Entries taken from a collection
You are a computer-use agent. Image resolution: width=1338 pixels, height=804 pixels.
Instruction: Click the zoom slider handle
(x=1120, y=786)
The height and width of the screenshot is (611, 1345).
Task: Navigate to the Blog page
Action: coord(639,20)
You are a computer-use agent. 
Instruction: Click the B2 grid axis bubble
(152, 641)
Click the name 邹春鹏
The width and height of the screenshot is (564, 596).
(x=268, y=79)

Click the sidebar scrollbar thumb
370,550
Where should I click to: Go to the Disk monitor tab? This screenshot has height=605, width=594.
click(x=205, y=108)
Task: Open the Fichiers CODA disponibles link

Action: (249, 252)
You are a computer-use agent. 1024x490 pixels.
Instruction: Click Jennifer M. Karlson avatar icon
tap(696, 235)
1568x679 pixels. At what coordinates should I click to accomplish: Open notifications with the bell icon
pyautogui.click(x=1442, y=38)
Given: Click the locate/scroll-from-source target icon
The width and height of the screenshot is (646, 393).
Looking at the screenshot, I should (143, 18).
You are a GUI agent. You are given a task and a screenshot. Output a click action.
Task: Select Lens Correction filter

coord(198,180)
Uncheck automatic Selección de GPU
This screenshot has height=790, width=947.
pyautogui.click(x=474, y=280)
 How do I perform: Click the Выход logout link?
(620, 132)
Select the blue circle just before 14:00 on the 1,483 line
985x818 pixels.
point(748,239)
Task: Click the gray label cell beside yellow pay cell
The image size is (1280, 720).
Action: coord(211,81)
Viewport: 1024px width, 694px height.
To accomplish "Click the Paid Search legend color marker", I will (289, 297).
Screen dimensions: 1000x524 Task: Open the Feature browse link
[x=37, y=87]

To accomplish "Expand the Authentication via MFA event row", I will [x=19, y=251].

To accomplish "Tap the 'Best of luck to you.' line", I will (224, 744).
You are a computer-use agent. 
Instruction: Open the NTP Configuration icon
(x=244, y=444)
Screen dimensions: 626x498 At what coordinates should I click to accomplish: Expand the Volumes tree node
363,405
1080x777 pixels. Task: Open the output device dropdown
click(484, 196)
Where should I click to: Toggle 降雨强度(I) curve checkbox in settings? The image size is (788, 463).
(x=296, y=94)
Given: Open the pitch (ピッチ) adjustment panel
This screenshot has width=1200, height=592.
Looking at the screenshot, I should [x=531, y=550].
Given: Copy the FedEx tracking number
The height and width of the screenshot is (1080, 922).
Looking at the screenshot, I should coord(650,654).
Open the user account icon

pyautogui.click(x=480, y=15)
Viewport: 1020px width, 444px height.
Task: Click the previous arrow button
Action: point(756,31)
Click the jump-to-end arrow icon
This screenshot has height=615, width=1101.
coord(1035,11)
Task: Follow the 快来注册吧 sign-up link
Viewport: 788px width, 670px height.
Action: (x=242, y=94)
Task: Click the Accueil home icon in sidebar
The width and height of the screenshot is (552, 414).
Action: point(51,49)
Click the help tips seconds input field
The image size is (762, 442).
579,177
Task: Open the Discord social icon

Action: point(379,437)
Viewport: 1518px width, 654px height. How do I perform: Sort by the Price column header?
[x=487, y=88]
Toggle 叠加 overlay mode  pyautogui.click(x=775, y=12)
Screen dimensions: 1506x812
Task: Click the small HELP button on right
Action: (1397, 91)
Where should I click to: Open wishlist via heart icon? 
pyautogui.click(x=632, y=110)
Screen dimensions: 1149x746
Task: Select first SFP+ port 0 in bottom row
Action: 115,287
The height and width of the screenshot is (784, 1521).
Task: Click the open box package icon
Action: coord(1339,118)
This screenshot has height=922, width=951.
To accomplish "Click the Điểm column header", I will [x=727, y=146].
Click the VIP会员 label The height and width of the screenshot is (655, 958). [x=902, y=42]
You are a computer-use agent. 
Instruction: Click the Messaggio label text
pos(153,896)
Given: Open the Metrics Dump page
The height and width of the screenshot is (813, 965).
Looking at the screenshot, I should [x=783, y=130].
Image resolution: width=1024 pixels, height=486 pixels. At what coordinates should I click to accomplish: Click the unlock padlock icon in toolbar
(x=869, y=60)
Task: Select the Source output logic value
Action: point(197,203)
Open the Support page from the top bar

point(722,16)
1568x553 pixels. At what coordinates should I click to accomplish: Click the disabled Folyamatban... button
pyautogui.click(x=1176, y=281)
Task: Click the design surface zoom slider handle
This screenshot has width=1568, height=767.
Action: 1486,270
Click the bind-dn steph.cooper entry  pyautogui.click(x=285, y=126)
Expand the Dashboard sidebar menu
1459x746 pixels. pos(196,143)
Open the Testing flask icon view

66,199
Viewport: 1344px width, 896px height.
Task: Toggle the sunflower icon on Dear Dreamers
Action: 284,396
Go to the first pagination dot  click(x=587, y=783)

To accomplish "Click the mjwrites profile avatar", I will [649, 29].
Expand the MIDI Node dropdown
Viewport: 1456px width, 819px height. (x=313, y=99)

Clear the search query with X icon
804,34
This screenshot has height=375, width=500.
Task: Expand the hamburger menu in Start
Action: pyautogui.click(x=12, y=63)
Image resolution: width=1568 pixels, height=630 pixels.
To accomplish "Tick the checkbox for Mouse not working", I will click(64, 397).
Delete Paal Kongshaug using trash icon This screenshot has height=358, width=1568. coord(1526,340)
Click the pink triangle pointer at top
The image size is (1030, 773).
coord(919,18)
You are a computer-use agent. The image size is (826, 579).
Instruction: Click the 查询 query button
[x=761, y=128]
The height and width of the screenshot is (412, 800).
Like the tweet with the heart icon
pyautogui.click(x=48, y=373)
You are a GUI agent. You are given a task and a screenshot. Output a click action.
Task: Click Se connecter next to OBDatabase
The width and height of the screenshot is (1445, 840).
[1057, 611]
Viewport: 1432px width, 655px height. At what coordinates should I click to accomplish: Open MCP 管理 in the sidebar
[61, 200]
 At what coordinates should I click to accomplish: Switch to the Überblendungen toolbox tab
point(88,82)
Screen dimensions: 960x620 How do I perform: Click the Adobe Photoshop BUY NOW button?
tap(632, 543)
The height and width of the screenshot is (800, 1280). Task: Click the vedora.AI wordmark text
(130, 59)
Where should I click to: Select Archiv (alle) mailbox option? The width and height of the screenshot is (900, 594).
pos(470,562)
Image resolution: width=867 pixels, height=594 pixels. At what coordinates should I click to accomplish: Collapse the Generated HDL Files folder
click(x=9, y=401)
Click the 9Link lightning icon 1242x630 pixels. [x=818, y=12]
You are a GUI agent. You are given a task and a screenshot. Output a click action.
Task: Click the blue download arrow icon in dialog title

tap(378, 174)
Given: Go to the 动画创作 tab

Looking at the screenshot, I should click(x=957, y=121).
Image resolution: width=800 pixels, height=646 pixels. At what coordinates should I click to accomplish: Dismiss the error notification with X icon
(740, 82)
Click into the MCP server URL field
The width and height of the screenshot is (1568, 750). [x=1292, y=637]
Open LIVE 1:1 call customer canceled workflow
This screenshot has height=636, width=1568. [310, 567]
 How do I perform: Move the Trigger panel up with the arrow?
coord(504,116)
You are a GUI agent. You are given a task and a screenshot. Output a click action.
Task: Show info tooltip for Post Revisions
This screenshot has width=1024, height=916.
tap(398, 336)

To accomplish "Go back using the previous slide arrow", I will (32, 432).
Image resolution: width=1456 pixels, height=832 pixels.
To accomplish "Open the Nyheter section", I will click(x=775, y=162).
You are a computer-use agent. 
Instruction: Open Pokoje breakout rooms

Task
Every entry must be repeated exactly; none may be skipped.

Problem solution
You are a computer-use agent. Image resolution: width=1338 pixels, height=804 pixels.
Instruction: Click the zoom slider handle
(x=1120, y=786)
The height and width of the screenshot is (611, 1345).
Task: Navigate to the Blog page
Action: coord(639,20)
You are a computer-use agent. 
Instruction: Click the B2 grid axis bubble
(152, 641)
Click the name 邹春鹏
The width and height of the screenshot is (564, 596).
(x=268, y=79)

Click the sidebar scrollbar thumb
370,550
Where should I click to: Go to the Disk monitor tab? This screenshot has height=605, width=594.
click(x=205, y=108)
Task: Open the Fichiers CODA disponibles link

Action: (249, 252)
You are a computer-use agent. 1024x490 pixels.
Instruction: Click Jennifer M. Karlson avatar icon
tap(696, 235)
1568x679 pixels. At what coordinates should I click to accomplish: Open notifications with the bell icon
pyautogui.click(x=1442, y=38)
Given: Click the locate/scroll-from-source target icon
The width and height of the screenshot is (646, 393).
Looking at the screenshot, I should (143, 18).
You are a GUI agent. You are given a task and a screenshot. Output a click action.
Task: Select Lens Correction filter

coord(198,180)
Uncheck automatic Selección de GPU
This screenshot has height=790, width=947.
pyautogui.click(x=474, y=280)
 How do I perform: Click the Выход logout link?
(620, 132)
Select the blue circle just before 14:00 on the 1,483 line
985x818 pixels.
point(748,239)
Task: Click the gray label cell beside yellow pay cell
The image size is (1280, 720).
Action: coord(211,81)
Viewport: 1024px width, 694px height.
To accomplish "Click the Paid Search legend color marker", I will (289, 297).
Screen dimensions: 1000x524 Task: Open the Feature browse link
[x=37, y=87]

To accomplish "Expand the Authentication via MFA event row", I will [x=19, y=251].

To accomplish "Tap the 'Best of luck to you.' line", I will (224, 744).
You are a computer-use agent. 
Instruction: Open the NTP Configuration icon
(x=244, y=444)
Screen dimensions: 626x498 At what coordinates should I click to accomplish: Expand the Volumes tree node
363,405
1080x777 pixels. Task: Open the output device dropdown
click(484, 196)
Where should I click to: Toggle 降雨强度(I) curve checkbox in settings? The image size is (788, 463).
(x=296, y=94)
Given: Open the pitch (ピッチ) adjustment panel
This screenshot has width=1200, height=592.
Looking at the screenshot, I should [x=531, y=550].
Given: Copy the FedEx tracking number
The height and width of the screenshot is (1080, 922).
Looking at the screenshot, I should coord(650,654).
Open the user account icon

pyautogui.click(x=480, y=15)
Viewport: 1020px width, 444px height.
Task: Click the previous arrow button
Action: point(756,31)
Click the jump-to-end arrow icon
This screenshot has height=615, width=1101.
coord(1035,11)
Task: Follow the 快来注册吧 sign-up link
Viewport: 788px width, 670px height.
Action: (x=242, y=94)
Task: Click the Accueil home icon in sidebar
The width and height of the screenshot is (552, 414).
Action: point(51,49)
Click the help tips seconds input field
The image size is (762, 442).
579,177
Task: Open the Discord social icon

Action: point(379,437)
Viewport: 1518px width, 654px height. How do I perform: Sort by the Price column header?
[x=487, y=88]
Toggle 叠加 overlay mode  pyautogui.click(x=775, y=12)
Screen dimensions: 1506x812
Task: Click the small HELP button on right
Action: (1397, 91)
Where should I click to: Open wishlist via heart icon? 
pyautogui.click(x=632, y=110)
Screen dimensions: 1149x746
Task: Select first SFP+ port 0 in bottom row
Action: 115,287
The height and width of the screenshot is (784, 1521).
Task: Click the open box package icon
Action: coord(1339,118)
This screenshot has height=922, width=951.
To accomplish "Click the Điểm column header", I will [x=727, y=146].
Click the VIP会员 label The height and width of the screenshot is (655, 958). [x=902, y=42]
You are a computer-use agent. 
Instruction: Click the Messaggio label text
pos(153,896)
Given: Open the Metrics Dump page
The height and width of the screenshot is (813, 965).
Looking at the screenshot, I should [x=783, y=130].
Image resolution: width=1024 pixels, height=486 pixels. At what coordinates should I click to accomplish: Click the unlock padlock icon in toolbar
(x=869, y=60)
Task: Select the Source output logic value
Action: point(197,203)
Open the Support page from the top bar

point(722,16)
1568x553 pixels. At what coordinates should I click to accomplish: Click the disabled Folyamatban... button
pyautogui.click(x=1176, y=281)
Task: Click the design surface zoom slider handle
This screenshot has width=1568, height=767.
Action: 1486,270
Click the bind-dn steph.cooper entry  pyautogui.click(x=285, y=126)
Expand the Dashboard sidebar menu
1459x746 pixels. pos(196,143)
Open the Testing flask icon view

66,199
Viewport: 1344px width, 896px height.
Task: Toggle the sunflower icon on Dear Dreamers
Action: 284,396
Go to the first pagination dot  click(x=587, y=783)

To accomplish "Click the mjwrites profile avatar", I will [649, 29].
Expand the MIDI Node dropdown
Viewport: 1456px width, 819px height. (x=313, y=99)

Clear the search query with X icon
804,34
This screenshot has height=375, width=500.
Task: Expand the hamburger menu in Start
Action: pyautogui.click(x=12, y=63)
Image resolution: width=1568 pixels, height=630 pixels.
To accomplish "Tick the checkbox for Mouse not working", I will click(64, 397).
Delete Paal Kongshaug using trash icon This screenshot has height=358, width=1568. coord(1526,340)
Click the pink triangle pointer at top
The image size is (1030, 773).
coord(919,18)
You are a computer-use agent. The image size is (826, 579).
Instruction: Click the 查询 query button
[x=761, y=128]
The height and width of the screenshot is (412, 800).
Like the tweet with the heart icon
pyautogui.click(x=48, y=373)
You are a GUI agent. You are given a task and a screenshot. Output a click action.
Task: Click Se connecter next to OBDatabase
The width and height of the screenshot is (1445, 840).
[1057, 611]
Viewport: 1432px width, 655px height. At what coordinates should I click to accomplish: Open MCP 管理 in the sidebar
[61, 200]
 At what coordinates should I click to accomplish: Switch to the Überblendungen toolbox tab
point(88,82)
Screen dimensions: 960x620 How do I perform: Click the Adobe Photoshop BUY NOW button?
tap(632, 543)
The height and width of the screenshot is (800, 1280). Task: Click the vedora.AI wordmark text
(130, 59)
Where should I click to: Select Archiv (alle) mailbox option? The width and height of the screenshot is (900, 594).
pos(470,562)
Image resolution: width=867 pixels, height=594 pixels. At what coordinates should I click to accomplish: Collapse the Generated HDL Files folder
click(x=9, y=401)
Click the 9Link lightning icon 1242x630 pixels. [x=818, y=12]
You are a GUI agent. You are given a task and a screenshot. Output a click action.
Task: Click the blue download arrow icon in dialog title

tap(378, 174)
Given: Go to the 动画创作 tab

Looking at the screenshot, I should click(x=957, y=121).
Image resolution: width=800 pixels, height=646 pixels. At what coordinates should I click to accomplish: Dismiss the error notification with X icon
(740, 82)
Click into the MCP server URL field
The width and height of the screenshot is (1568, 750). [x=1292, y=637]
Open LIVE 1:1 call customer canceled workflow
This screenshot has height=636, width=1568. [310, 567]
 How do I perform: Move the Trigger panel up with the arrow?
coord(504,116)
You are a GUI agent. You are given a task and a screenshot. Output a click action.
Task: Show info tooltip for Post Revisions
This screenshot has width=1024, height=916.
tap(398, 336)

To accomplish "Go back using the previous slide arrow", I will (32, 432).
Image resolution: width=1456 pixels, height=832 pixels.
To accomplish "Open the Nyheter section", I will click(x=775, y=162).
You are a computer-use agent. 
Instruction: Open Pokoje breakout rooms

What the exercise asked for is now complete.